● **What you have to do**:
Copy the records below, from the line containing "Instruction: Open the" through the last line; leave out pictures.

[Dataset excerpts]

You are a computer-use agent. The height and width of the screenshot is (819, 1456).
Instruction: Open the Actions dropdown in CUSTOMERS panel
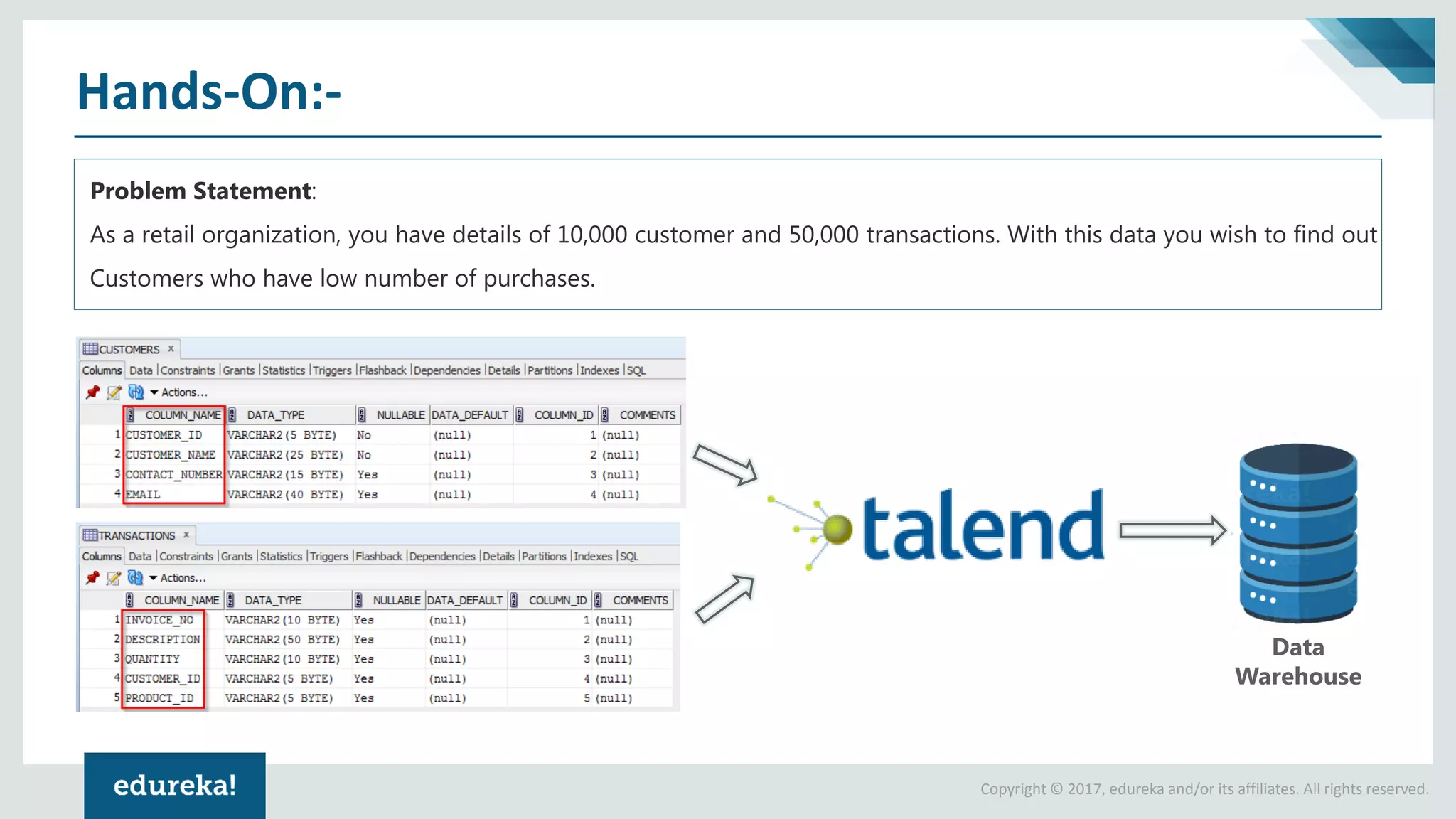pyautogui.click(x=178, y=392)
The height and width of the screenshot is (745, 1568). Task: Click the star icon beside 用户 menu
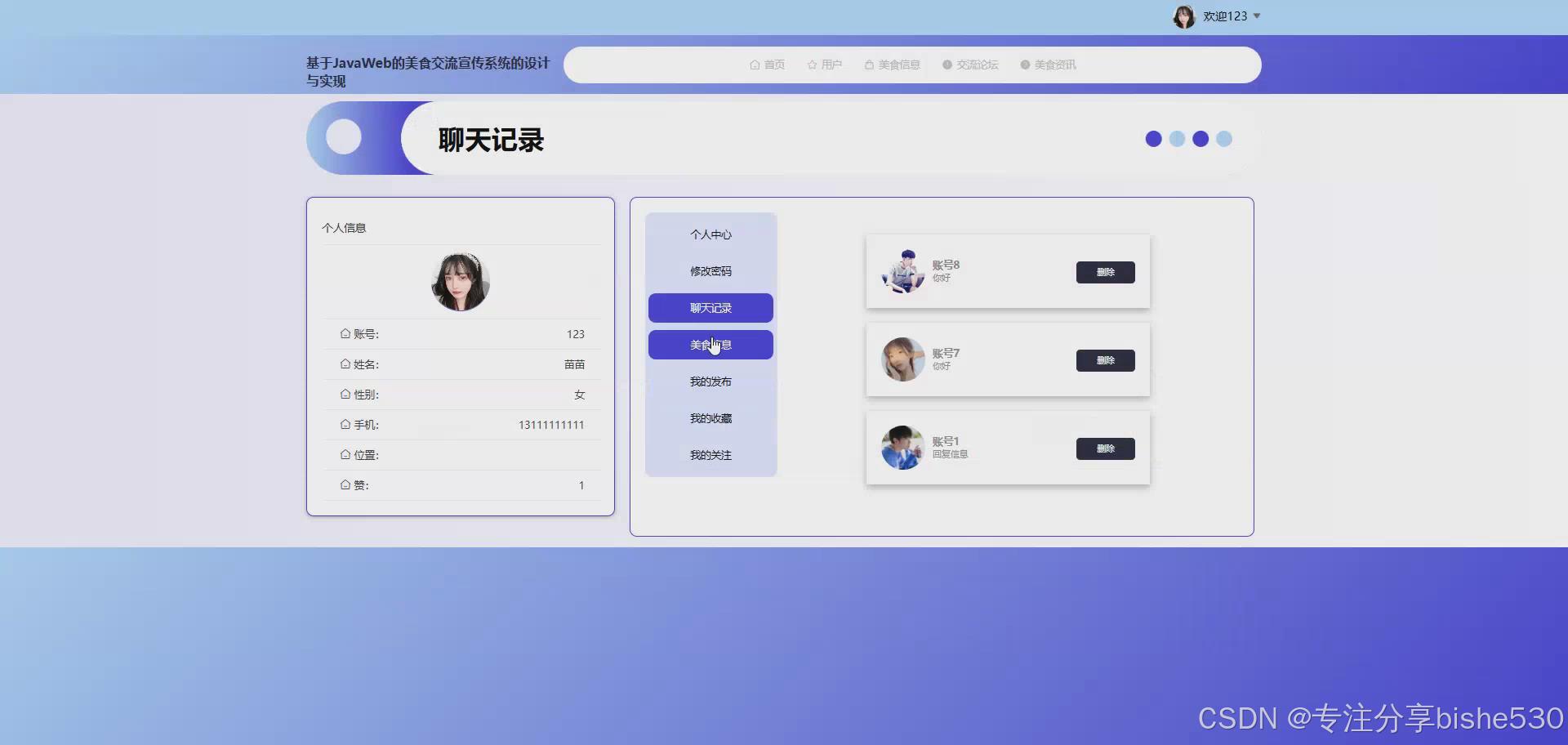click(x=810, y=65)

● **Exercise solution**:
Instruction: Open the Actions dropdown in CUSTOMERS panel
pyautogui.click(x=178, y=392)
The height and width of the screenshot is (745, 1568). Task: Click the star icon beside 用户 menu
click(x=810, y=65)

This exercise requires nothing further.